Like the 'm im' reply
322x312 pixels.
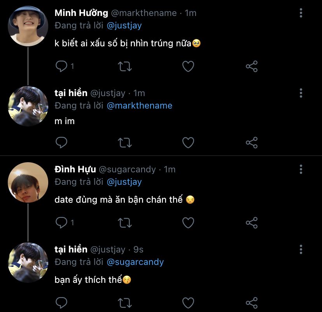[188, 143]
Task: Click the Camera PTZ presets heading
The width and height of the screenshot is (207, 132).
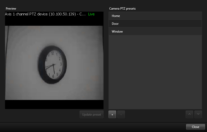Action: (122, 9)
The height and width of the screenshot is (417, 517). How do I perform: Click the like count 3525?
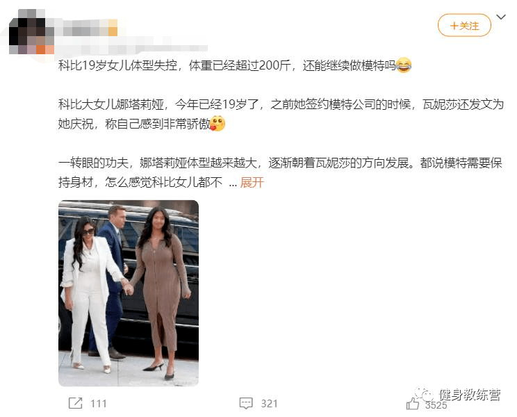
---
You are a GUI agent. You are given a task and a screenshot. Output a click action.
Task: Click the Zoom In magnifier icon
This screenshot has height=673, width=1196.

### WORK TO COMPLETE
All that is wanted is the stretch of lines above from the one containing "You are a GUI" through the one containing "This screenshot has height=673, width=1196.", duplicated exactly.

### ANSWER SECTION
You are a GUI agent. You are given a task and a screenshot. Output a click action.
Task: Click the Zoom In magnifier icon
This screenshot has height=673, width=1196.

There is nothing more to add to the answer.